— start QUOTED TEXT —

Case ID: so2d_593/html/0585-02.html
Source: Caselaw Access Project
Author: {"author": "ALLEN, Judge. ERVIN, Judge,", "license": "Public Domain", "url": "https://static.case.law/"}
Date Created: 2024-08-24T03:29:51.129683

STATE of Florida, DEPARTMENT OF CORRECTIONS and Bureau of State Employees, Appellants, v. Henry CLARK, Appellee.
    No. 91-78.
    District Court of Appeal of Florida, First District.
    Feb. 7, 1992.
    Rehearing Denied March 10, 1992.
    
      Scott V. Berglund of Miller, Kagan & Chait, P.A., Deerfield Beach, for appellants.
    Jerold Feuer, Miami, for appellee.
   ALLEN, Judge.

The employer appeals a workers’ compensation order by which the presumption in section 112.18(1), Florida Statutes, was applied and the claimant was awarded workers’ compensation benefits. Because the claimant did not demonstrate that he is one of the specified firemen within the ambit of section 112.18(1), the statutory presumption should not have been applied.

— end QUOTED TEXT —

- _PROBLEMS_:
1 - According to the court opinion, on what date was rehearing denied?
2 - Print the court opinion starting with "Jerold Feuer, Miami, for" and going on through "have been applied.".

— start DATA SECTION —

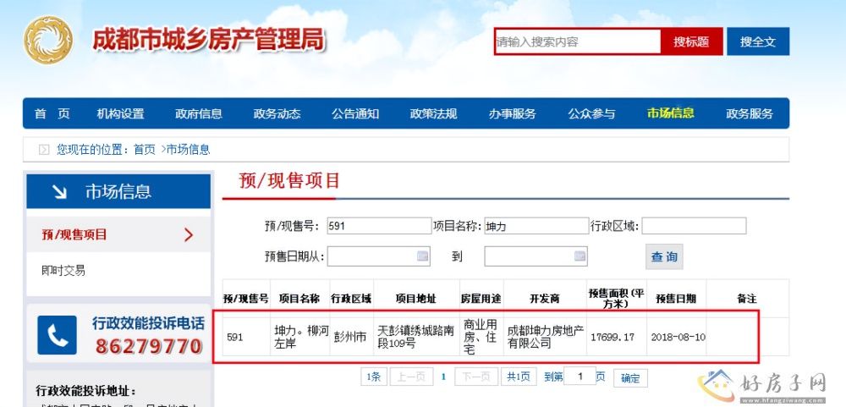
Task: Go to 办事服务 in the navigation bar
Action: 512,113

— end DATA SECTION —

- _PER-TASK ANSWERS_:
1 - March 10, 1992.

2 -
Jerold Feuer, Miami, for appellee.
   ALLEN, Judge.

The employer appeals a workers’ compensation order by which the presumption in section 112.18(1), Florida Statutes, was applied and the claimant was awarded workers’ compensation benefits. Because the claimant did not demonstrate that he is one of the specified firemen within the ambit of section 112.18(1), the statutory presumption should not have been applied.